• [Directions]
Output all records below verbatim.

• [Data shown]
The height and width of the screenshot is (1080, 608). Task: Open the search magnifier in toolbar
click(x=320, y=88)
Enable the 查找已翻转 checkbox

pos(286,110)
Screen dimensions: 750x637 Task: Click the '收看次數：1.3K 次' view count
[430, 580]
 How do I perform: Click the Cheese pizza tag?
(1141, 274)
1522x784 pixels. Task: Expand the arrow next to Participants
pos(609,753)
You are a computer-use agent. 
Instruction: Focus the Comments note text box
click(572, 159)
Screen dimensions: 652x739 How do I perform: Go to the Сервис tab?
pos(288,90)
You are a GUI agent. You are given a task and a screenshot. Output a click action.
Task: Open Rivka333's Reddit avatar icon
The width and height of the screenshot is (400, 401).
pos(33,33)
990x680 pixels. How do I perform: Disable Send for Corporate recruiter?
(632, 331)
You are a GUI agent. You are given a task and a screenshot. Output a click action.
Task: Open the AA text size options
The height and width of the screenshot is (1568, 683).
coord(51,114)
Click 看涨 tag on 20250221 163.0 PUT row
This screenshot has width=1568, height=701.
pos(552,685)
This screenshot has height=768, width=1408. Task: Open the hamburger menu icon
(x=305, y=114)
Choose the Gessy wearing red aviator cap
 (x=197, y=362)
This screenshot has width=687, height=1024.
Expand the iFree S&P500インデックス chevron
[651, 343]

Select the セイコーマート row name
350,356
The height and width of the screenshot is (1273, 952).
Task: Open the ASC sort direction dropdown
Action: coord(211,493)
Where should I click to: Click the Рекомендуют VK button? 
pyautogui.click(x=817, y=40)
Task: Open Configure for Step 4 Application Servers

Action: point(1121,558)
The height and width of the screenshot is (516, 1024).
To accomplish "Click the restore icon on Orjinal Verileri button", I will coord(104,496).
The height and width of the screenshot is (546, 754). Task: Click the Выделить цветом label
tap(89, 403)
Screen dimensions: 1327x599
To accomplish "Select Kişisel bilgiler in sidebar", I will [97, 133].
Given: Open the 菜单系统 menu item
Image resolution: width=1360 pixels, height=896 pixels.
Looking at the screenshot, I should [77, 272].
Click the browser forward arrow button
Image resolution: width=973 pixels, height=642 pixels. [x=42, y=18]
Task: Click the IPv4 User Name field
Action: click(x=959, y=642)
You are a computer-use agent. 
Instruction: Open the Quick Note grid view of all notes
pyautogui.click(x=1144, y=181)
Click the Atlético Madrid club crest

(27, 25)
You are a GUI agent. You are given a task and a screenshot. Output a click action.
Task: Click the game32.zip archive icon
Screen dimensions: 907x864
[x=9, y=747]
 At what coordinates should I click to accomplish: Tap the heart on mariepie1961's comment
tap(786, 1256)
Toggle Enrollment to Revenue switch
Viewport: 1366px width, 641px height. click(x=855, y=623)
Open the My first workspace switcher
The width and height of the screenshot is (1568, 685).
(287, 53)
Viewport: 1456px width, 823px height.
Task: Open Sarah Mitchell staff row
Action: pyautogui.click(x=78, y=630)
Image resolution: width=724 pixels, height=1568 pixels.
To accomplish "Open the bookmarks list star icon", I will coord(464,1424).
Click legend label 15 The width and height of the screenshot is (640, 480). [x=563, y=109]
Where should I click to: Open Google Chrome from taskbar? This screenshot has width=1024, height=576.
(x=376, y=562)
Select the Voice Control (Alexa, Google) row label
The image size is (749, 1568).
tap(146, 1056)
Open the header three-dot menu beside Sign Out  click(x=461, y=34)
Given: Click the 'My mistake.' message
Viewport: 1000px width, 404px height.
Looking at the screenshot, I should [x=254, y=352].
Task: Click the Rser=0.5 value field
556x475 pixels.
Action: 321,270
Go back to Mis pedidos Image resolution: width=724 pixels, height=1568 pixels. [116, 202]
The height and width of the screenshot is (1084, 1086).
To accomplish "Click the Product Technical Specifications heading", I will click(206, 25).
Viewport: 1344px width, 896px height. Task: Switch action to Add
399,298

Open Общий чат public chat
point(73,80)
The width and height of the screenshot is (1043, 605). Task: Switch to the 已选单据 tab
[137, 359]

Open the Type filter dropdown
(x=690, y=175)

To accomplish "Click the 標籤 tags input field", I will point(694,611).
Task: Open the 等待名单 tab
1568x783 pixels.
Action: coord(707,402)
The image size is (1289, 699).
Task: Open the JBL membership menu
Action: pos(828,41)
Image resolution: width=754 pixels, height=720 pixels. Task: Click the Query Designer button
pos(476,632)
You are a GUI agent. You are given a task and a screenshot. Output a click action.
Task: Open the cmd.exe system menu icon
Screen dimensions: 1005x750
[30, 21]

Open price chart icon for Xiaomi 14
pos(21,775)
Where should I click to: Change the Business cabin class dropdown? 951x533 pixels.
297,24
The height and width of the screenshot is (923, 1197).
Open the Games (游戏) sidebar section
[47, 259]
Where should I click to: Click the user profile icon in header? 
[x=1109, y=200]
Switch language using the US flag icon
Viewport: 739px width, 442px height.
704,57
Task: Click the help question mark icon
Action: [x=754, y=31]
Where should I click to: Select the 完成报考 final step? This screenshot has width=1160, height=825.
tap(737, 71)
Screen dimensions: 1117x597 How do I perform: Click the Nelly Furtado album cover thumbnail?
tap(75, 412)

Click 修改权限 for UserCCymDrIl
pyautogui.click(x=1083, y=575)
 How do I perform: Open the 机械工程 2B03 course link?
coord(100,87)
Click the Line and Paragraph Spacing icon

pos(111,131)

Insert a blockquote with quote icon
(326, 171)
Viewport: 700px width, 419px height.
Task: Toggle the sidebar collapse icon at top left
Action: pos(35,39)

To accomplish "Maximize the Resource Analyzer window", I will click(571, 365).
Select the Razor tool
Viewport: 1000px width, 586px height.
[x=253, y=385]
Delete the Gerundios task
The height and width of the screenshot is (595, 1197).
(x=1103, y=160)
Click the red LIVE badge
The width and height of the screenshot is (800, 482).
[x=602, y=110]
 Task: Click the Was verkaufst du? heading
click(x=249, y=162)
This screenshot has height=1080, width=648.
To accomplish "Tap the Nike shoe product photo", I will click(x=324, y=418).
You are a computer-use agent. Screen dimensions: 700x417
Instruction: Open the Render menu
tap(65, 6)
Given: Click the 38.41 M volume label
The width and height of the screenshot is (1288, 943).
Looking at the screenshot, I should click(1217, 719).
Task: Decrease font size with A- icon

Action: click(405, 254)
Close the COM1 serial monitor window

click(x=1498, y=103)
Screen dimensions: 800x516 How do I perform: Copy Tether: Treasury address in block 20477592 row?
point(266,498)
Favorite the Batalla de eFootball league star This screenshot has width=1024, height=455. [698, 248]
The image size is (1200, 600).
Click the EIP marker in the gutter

• [Task answer]
The height and width of the screenshot is (1080, 608). Task: Open the search magnifier in toolbar
click(x=320, y=88)
Enable the 查找已翻转 checkbox

pos(286,110)
Screen dimensions: 750x637 Task: Click the '收看次數：1.3K 次' view count
[430, 580]
 How do I perform: Click the Cheese pizza tag?
(1141, 274)
1522x784 pixels. Task: Expand the arrow next to Participants
pos(609,753)
You are a computer-use agent. 
Instruction: Focus the Comments note text box
click(572, 159)
Screen dimensions: 652x739 How do I perform: Go to the Сервис tab?
pos(288,90)
You are a GUI agent. You are given a task and a screenshot. Output a click action.
Task: Open Rivka333's Reddit avatar icon
The width and height of the screenshot is (400, 401).
pos(33,33)
990x680 pixels. How do I perform: Disable Send for Corporate recruiter?
(632, 331)
You are a GUI agent. You are given a task and a screenshot. Output a click action.
Task: Open the AA text size options
The height and width of the screenshot is (1568, 683).
coord(51,114)
Click 看涨 tag on 20250221 163.0 PUT row
This screenshot has width=1568, height=701.
pos(552,685)
This screenshot has height=768, width=1408. Task: Open the hamburger menu icon
(x=305, y=114)
Choose the Gessy wearing red aviator cap
 (x=197, y=362)
This screenshot has width=687, height=1024.
Expand the iFree S&P500インデックス chevron
[651, 343]

Select the セイコーマート row name
350,356
The height and width of the screenshot is (1273, 952).
Task: Open the ASC sort direction dropdown
Action: coord(211,493)
Where should I click to: Click the Рекомендуют VK button? 
pyautogui.click(x=817, y=40)
Task: Open Configure for Step 4 Application Servers

Action: point(1121,558)
The height and width of the screenshot is (516, 1024).
To accomplish "Click the restore icon on Orjinal Verileri button", I will coord(104,496).
The height and width of the screenshot is (546, 754). Task: Click the Выделить цветом label
tap(89, 403)
Screen dimensions: 1327x599
To accomplish "Select Kişisel bilgiler in sidebar", I will [97, 133].
Given: Open the 菜单系统 menu item
Image resolution: width=1360 pixels, height=896 pixels.
Looking at the screenshot, I should [77, 272].
Click the browser forward arrow button
Image resolution: width=973 pixels, height=642 pixels. [x=42, y=18]
Task: Click the IPv4 User Name field
Action: click(x=959, y=642)
You are a computer-use agent. 
Instruction: Open the Quick Note grid view of all notes
pyautogui.click(x=1144, y=181)
Click the Atlético Madrid club crest

(27, 25)
You are a GUI agent. You are given a task and a screenshot. Output a click action.
Task: Click the game32.zip archive icon
Screen dimensions: 907x864
[x=9, y=747]
 At what coordinates should I click to accomplish: Tap the heart on mariepie1961's comment
tap(786, 1256)
Toggle Enrollment to Revenue switch
Viewport: 1366px width, 641px height. click(x=855, y=623)
Open the My first workspace switcher
The width and height of the screenshot is (1568, 685).
(287, 53)
Viewport: 1456px width, 823px height.
Task: Open Sarah Mitchell staff row
Action: pyautogui.click(x=78, y=630)
Image resolution: width=724 pixels, height=1568 pixels.
To accomplish "Open the bookmarks list star icon", I will coord(464,1424).
Click legend label 15 The width and height of the screenshot is (640, 480). [x=563, y=109]
Where should I click to: Open Google Chrome from taskbar? This screenshot has width=1024, height=576.
(x=376, y=562)
Select the Voice Control (Alexa, Google) row label
The image size is (749, 1568).
tap(146, 1056)
Open the header three-dot menu beside Sign Out  click(x=461, y=34)
Given: Click the 'My mistake.' message
Viewport: 1000px width, 404px height.
Looking at the screenshot, I should [x=254, y=352].
Task: Click the Rser=0.5 value field
556x475 pixels.
Action: 321,270
Go back to Mis pedidos Image resolution: width=724 pixels, height=1568 pixels. [116, 202]
The height and width of the screenshot is (1084, 1086).
To accomplish "Click the Product Technical Specifications heading", I will click(206, 25).
Viewport: 1344px width, 896px height. Task: Switch action to Add
399,298

Open Общий чат public chat
point(73,80)
The width and height of the screenshot is (1043, 605). Task: Switch to the 已选单据 tab
[137, 359]

Open the Type filter dropdown
(x=690, y=175)

To accomplish "Click the 標籤 tags input field", I will point(694,611).
Task: Open the 等待名单 tab
1568x783 pixels.
Action: coord(707,402)
The image size is (1289, 699).
Task: Open the JBL membership menu
Action: pos(828,41)
Image resolution: width=754 pixels, height=720 pixels. Task: Click the Query Designer button
pos(476,632)
You are a GUI agent. You are given a task and a screenshot. Output a click action.
Task: Open the cmd.exe system menu icon
Screen dimensions: 1005x750
[30, 21]

Open price chart icon for Xiaomi 14
pos(21,775)
Where should I click to: Change the Business cabin class dropdown? 951x533 pixels.
297,24
The height and width of the screenshot is (923, 1197).
Open the Games (游戏) sidebar section
[47, 259]
Where should I click to: Click the user profile icon in header? 
[x=1109, y=200]
Switch language using the US flag icon
Viewport: 739px width, 442px height.
704,57
Task: Click the help question mark icon
Action: [x=754, y=31]
Where should I click to: Select the 完成报考 final step? This screenshot has width=1160, height=825.
tap(737, 71)
Screen dimensions: 1117x597 How do I perform: Click the Nelly Furtado album cover thumbnail?
tap(75, 412)

Click 修改权限 for UserCCymDrIl
pyautogui.click(x=1083, y=575)
 How do I perform: Open the 机械工程 2B03 course link?
coord(100,87)
Click the Line and Paragraph Spacing icon

pos(111,131)

Insert a blockquote with quote icon
(326, 171)
Viewport: 700px width, 419px height.
Task: Toggle the sidebar collapse icon at top left
Action: pos(35,39)

To accomplish "Maximize the Resource Analyzer window", I will click(571, 365).
Select the Razor tool
Viewport: 1000px width, 586px height.
[x=253, y=385]
Delete the Gerundios task
The height and width of the screenshot is (595, 1197).
(x=1103, y=160)
Click the red LIVE badge
The width and height of the screenshot is (800, 482).
[x=602, y=110]
 Task: Click the Was verkaufst du? heading
click(x=249, y=162)
This screenshot has height=1080, width=648.
To accomplish "Tap the Nike shoe product photo", I will click(x=324, y=418).
You are a computer-use agent. Screen dimensions: 700x417
Instruction: Open the Render menu
tap(65, 6)
Given: Click the 38.41 M volume label
The width and height of the screenshot is (1288, 943).
Looking at the screenshot, I should click(1217, 719).
Task: Decrease font size with A- icon

Action: click(405, 254)
Close the COM1 serial monitor window

click(x=1498, y=103)
Screen dimensions: 800x516 How do I perform: Copy Tether: Treasury address in block 20477592 row?
point(266,498)
Favorite the Batalla de eFootball league star This screenshot has width=1024, height=455. [698, 248]
The image size is (1200, 600).
Click the EIP marker in the gutter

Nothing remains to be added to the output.